> **The problem**:
Please write out all of the records below exactly as they appear.

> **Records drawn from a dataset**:
---

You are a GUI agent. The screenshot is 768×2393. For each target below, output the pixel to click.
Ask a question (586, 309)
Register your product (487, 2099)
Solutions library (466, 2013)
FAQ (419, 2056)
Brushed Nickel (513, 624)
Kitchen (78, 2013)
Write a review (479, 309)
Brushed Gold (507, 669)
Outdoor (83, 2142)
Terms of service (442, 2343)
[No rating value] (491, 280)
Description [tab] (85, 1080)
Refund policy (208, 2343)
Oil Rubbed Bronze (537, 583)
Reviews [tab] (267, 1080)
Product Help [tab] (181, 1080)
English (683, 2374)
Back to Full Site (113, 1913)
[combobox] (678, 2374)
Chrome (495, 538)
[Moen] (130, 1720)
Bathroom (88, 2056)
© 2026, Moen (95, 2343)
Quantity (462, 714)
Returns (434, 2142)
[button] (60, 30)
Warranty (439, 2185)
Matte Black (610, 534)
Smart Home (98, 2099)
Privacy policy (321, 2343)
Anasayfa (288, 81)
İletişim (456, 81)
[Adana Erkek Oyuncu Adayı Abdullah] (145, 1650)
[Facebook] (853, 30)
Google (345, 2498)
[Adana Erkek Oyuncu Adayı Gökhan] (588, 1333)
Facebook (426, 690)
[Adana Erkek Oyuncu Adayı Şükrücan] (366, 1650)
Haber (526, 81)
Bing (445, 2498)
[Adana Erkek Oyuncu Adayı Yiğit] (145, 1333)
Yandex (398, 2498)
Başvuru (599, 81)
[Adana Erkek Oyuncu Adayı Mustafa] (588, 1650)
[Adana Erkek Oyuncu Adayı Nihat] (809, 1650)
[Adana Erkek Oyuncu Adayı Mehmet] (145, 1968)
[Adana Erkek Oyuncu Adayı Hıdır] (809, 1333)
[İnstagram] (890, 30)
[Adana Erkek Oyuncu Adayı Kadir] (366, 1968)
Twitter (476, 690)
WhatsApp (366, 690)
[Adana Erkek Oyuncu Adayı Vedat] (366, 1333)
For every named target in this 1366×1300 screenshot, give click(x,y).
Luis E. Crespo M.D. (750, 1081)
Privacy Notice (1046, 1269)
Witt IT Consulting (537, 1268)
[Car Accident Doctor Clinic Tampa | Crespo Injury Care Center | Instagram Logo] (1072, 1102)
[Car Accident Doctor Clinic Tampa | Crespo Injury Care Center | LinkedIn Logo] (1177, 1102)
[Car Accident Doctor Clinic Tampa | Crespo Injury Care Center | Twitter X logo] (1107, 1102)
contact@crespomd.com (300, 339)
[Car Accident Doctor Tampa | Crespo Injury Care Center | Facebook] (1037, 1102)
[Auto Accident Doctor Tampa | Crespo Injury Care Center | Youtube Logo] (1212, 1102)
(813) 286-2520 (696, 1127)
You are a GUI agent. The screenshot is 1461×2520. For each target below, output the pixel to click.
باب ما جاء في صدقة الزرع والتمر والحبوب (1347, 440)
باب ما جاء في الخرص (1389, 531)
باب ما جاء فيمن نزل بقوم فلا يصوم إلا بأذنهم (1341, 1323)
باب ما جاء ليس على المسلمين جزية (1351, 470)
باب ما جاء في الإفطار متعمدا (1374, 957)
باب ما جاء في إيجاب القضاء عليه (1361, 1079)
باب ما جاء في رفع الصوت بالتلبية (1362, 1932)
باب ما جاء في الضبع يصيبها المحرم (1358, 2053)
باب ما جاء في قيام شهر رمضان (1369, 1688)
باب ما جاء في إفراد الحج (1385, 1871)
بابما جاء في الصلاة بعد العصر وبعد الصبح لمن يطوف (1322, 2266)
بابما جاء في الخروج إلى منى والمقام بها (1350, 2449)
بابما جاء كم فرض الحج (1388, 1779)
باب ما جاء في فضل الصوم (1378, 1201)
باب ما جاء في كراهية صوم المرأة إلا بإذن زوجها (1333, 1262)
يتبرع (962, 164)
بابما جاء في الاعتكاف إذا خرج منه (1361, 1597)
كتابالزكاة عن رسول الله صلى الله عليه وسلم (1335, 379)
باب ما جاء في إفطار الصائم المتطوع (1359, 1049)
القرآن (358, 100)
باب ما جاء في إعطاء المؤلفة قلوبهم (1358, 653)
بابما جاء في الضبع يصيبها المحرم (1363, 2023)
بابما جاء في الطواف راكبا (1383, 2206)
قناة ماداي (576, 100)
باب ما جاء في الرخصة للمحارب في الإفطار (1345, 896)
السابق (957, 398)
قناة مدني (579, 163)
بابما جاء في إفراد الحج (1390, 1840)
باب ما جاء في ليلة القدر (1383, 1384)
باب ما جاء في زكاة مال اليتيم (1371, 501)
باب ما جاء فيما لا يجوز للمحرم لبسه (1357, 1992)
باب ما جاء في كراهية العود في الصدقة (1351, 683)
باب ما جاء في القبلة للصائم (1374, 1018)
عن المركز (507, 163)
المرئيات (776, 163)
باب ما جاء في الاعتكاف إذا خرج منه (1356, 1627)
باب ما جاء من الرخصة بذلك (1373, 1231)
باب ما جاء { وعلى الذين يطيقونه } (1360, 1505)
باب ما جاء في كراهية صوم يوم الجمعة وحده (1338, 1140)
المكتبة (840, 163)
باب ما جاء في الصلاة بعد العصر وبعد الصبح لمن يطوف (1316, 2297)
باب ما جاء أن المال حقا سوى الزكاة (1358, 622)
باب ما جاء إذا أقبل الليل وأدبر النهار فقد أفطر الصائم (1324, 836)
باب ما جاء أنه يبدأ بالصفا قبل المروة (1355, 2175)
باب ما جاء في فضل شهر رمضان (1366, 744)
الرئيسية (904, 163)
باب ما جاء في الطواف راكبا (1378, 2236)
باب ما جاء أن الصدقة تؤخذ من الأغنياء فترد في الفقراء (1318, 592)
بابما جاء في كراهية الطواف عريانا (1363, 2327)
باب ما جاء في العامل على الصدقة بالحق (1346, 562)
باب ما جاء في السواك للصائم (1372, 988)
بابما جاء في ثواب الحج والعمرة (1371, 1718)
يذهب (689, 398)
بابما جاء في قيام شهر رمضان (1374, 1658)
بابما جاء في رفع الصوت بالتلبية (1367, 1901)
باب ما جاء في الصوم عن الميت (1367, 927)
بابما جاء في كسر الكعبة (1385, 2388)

---

> **Solution for this task**:
You are a GUI agent. The screenshot is 768×2393. For each target below, output the pixel to click.
Ask a question (586, 309)
Register your product (487, 2099)
Solutions library (466, 2013)
FAQ (419, 2056)
Brushed Nickel (513, 624)
Kitchen (78, 2013)
Write a review (479, 309)
Brushed Gold (507, 669)
Outdoor (83, 2142)
Terms of service (442, 2343)
[No rating value] (491, 280)
Description [tab] (85, 1080)
Refund policy (208, 2343)
Oil Rubbed Bronze (537, 583)
Reviews [tab] (267, 1080)
Product Help [tab] (181, 1080)
English (683, 2374)
Back to Full Site (113, 1913)
[combobox] (678, 2374)
Chrome (495, 538)
[Moen] (130, 1720)
Bathroom (88, 2056)
© 2026, Moen (95, 2343)
Quantity (462, 714)
Returns (434, 2142)
[button] (60, 30)
Warranty (439, 2185)
Matte Black (610, 534)
Smart Home (98, 2099)
Privacy policy (321, 2343)
Anasayfa (288, 81)
İletişim (456, 81)
[Adana Erkek Oyuncu Adayı Abdullah] (145, 1650)
[Facebook] (853, 30)
Google (345, 2498)
[Adana Erkek Oyuncu Adayı Gökhan] (588, 1333)
Facebook (426, 690)
[Adana Erkek Oyuncu Adayı Şükrücan] (366, 1650)
Haber (526, 81)
Bing (445, 2498)
[Adana Erkek Oyuncu Adayı Yiğit] (145, 1333)
Yandex (398, 2498)
Başvuru (599, 81)
[Adana Erkek Oyuncu Adayı Mustafa] (588, 1650)
[Adana Erkek Oyuncu Adayı Nihat] (809, 1650)
[Adana Erkek Oyuncu Adayı Mehmet] (145, 1968)
[Adana Erkek Oyuncu Adayı Hıdır] (809, 1333)
[İnstagram] (890, 30)
[Adana Erkek Oyuncu Adayı Kadir] (366, 1968)
Twitter (476, 690)
WhatsApp (366, 690)
[Adana Erkek Oyuncu Adayı Vedat] (366, 1333)
For every named target in this 1366×1300 screenshot, give click(x,y).
Luis E. Crespo M.D. (750, 1081)
Privacy Notice (1046, 1269)
Witt IT Consulting (537, 1268)
[Car Accident Doctor Clinic Tampa | Crespo Injury Care Center | Instagram Logo] (1072, 1102)
[Car Accident Doctor Clinic Tampa | Crespo Injury Care Center | LinkedIn Logo] (1177, 1102)
[Car Accident Doctor Clinic Tampa | Crespo Injury Care Center | Twitter X logo] (1107, 1102)
contact@crespomd.com (300, 339)
[Car Accident Doctor Tampa | Crespo Injury Care Center | Facebook] (1037, 1102)
[Auto Accident Doctor Tampa | Crespo Injury Care Center | Youtube Logo] (1212, 1102)
(813) 286-2520 (696, 1127)
You are a GUI agent. The screenshot is 1461×2520. For each target below, output the pixel to click.
باب ما جاء في صدقة الزرع والتمر والحبوب (1347, 440)
باب ما جاء في الخرص (1389, 531)
باب ما جاء فيمن نزل بقوم فلا يصوم إلا بأذنهم (1341, 1323)
باب ما جاء ليس على المسلمين جزية (1351, 470)
باب ما جاء في الإفطار متعمدا (1374, 957)
باب ما جاء في إيجاب القضاء عليه (1361, 1079)
باب ما جاء في رفع الصوت بالتلبية (1362, 1932)
باب ما جاء في الضبع يصيبها المحرم (1358, 2053)
باب ما جاء في قيام شهر رمضان (1369, 1688)
باب ما جاء في إفراد الحج (1385, 1871)
بابما جاء في الصلاة بعد العصر وبعد الصبح لمن يطوف (1322, 2266)
بابما جاء في الخروج إلى منى والمقام بها (1350, 2449)
بابما جاء كم فرض الحج (1388, 1779)
باب ما جاء في فضل الصوم (1378, 1201)
باب ما جاء في كراهية صوم المرأة إلا بإذن زوجها (1333, 1262)
يتبرع (962, 164)
بابما جاء في الاعتكاف إذا خرج منه (1361, 1597)
كتابالزكاة عن رسول الله صلى الله عليه وسلم (1335, 379)
باب ما جاء في إفطار الصائم المتطوع (1359, 1049)
القرآن (358, 100)
باب ما جاء في إعطاء المؤلفة قلوبهم (1358, 653)
بابما جاء في الضبع يصيبها المحرم (1363, 2023)
بابما جاء في الطواف راكبا (1383, 2206)
قناة ماداي (576, 100)
باب ما جاء في الرخصة للمحارب في الإفطار (1345, 896)
السابق (957, 398)
قناة مدني (579, 163)
بابما جاء في إفراد الحج (1390, 1840)
باب ما جاء في ليلة القدر (1383, 1384)
باب ما جاء في زكاة مال اليتيم (1371, 501)
باب ما جاء فيما لا يجوز للمحرم لبسه (1357, 1992)
باب ما جاء في كراهية العود في الصدقة (1351, 683)
باب ما جاء في القبلة للصائم (1374, 1018)
عن المركز (507, 163)
المرئيات (776, 163)
باب ما جاء في الاعتكاف إذا خرج منه (1356, 1627)
باب ما جاء من الرخصة بذلك (1373, 1231)
باب ما جاء { وعلى الذين يطيقونه } (1360, 1505)
باب ما جاء في كراهية صوم يوم الجمعة وحده (1338, 1140)
المكتبة (840, 163)
باب ما جاء في الصلاة بعد العصر وبعد الصبح لمن يطوف (1316, 2297)
باب ما جاء أن المال حقا سوى الزكاة (1358, 622)
باب ما جاء إذا أقبل الليل وأدبر النهار فقد أفطر الصائم (1324, 836)
باب ما جاء أنه يبدأ بالصفا قبل المروة (1355, 2175)
باب ما جاء في فضل شهر رمضان (1366, 744)
الرئيسية (904, 163)
باب ما جاء في الطواف راكبا (1378, 2236)
باب ما جاء أن الصدقة تؤخذ من الأغنياء فترد في الفقراء (1318, 592)
بابما جاء في كراهية الطواف عريانا (1363, 2327)
باب ما جاء في العامل على الصدقة بالحق (1346, 562)
باب ما جاء في السواك للصائم (1372, 988)
بابما جاء في ثواب الحج والعمرة (1371, 1718)
يذهب (689, 398)
بابما جاء في قيام شهر رمضان (1374, 1658)
بابما جاء في رفع الصوت بالتلبية (1367, 1901)
باب ما جاء في الصوم عن الميت (1367, 927)
بابما جاء في كسر الكعبة (1385, 2388)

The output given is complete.